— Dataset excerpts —
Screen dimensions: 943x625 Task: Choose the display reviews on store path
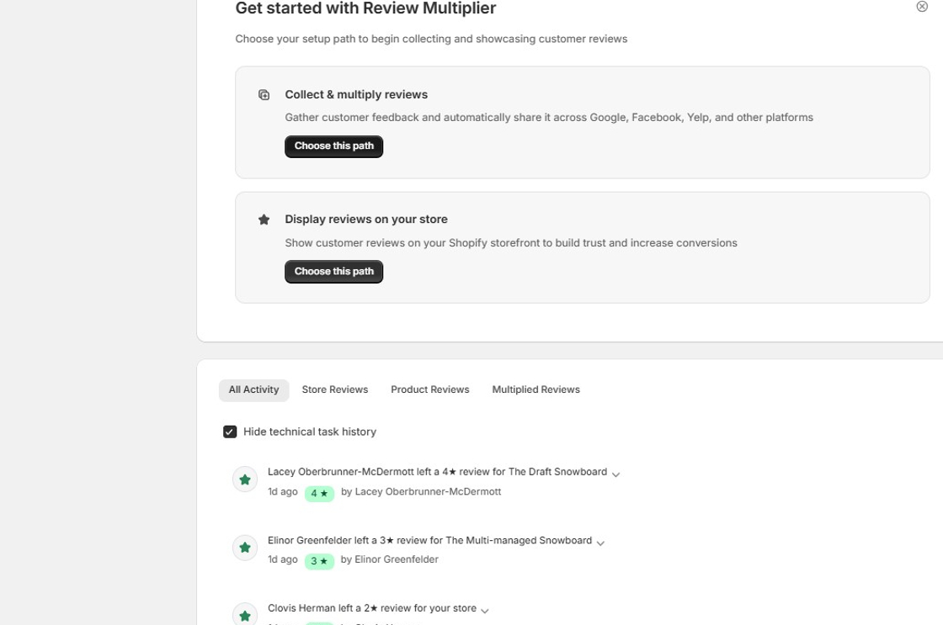point(333,271)
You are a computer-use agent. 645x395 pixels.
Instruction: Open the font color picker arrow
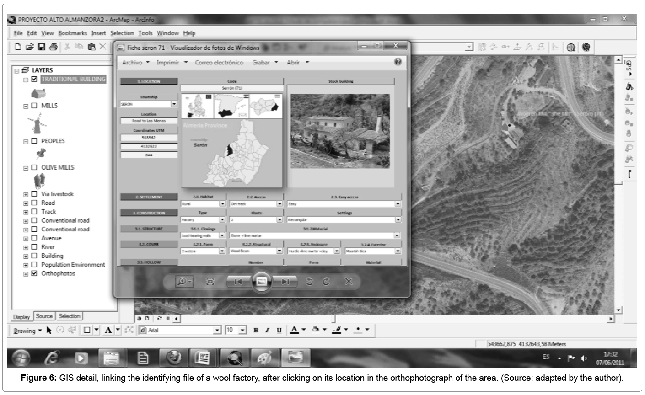coord(303,330)
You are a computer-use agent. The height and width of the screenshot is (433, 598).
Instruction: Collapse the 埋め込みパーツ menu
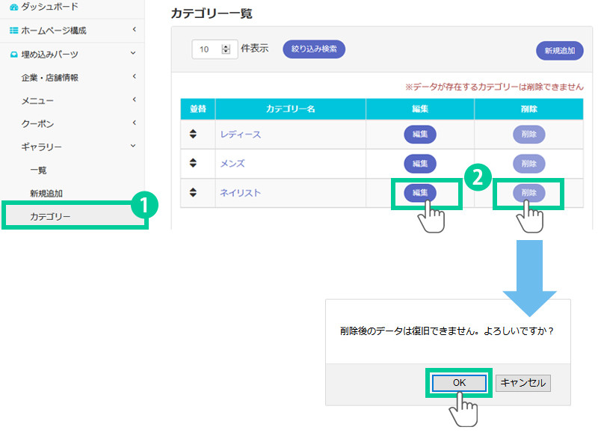134,55
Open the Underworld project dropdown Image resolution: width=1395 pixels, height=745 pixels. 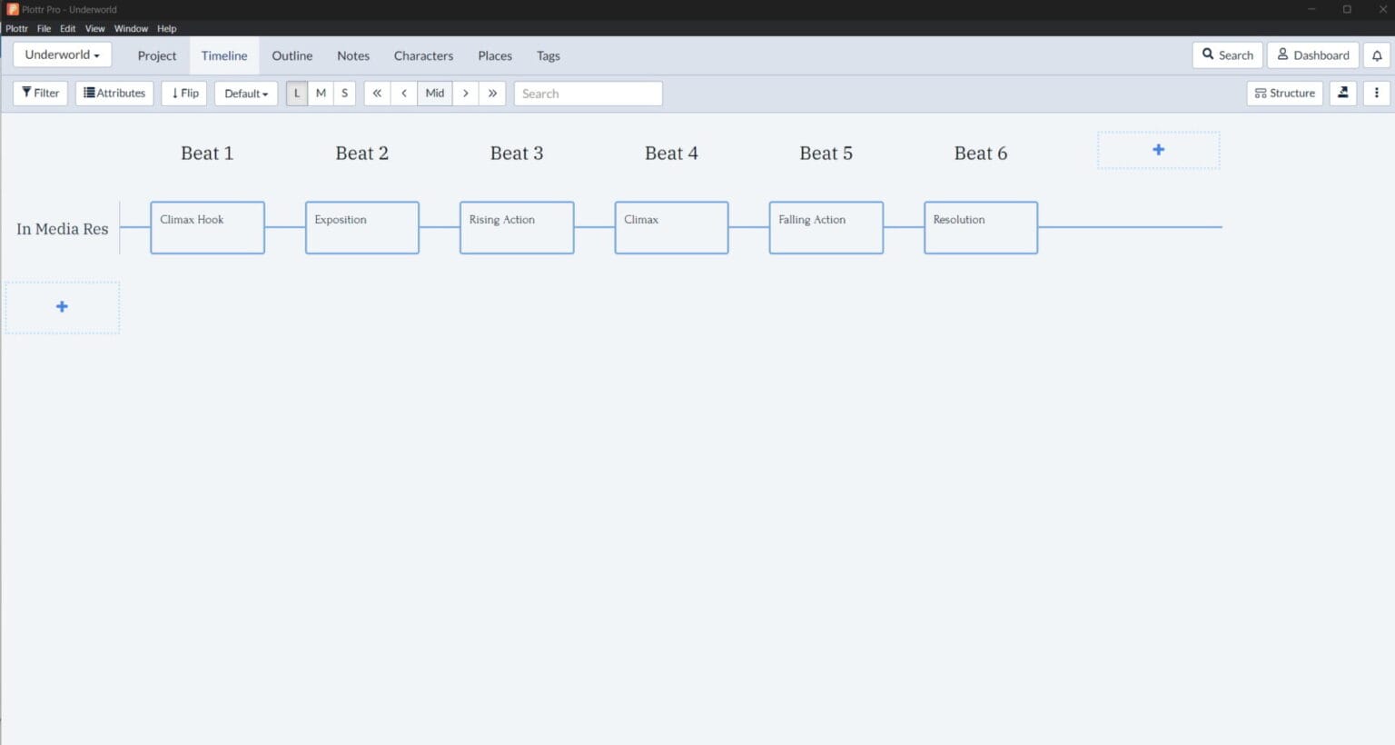pos(62,55)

— Activity —
Return each line among the entries that holds the word "agent".

— Solution below —
You are a computer-use agent. 645x395 pixels.
You are a computer-use agent. The height and width of the screenshot is (433, 598).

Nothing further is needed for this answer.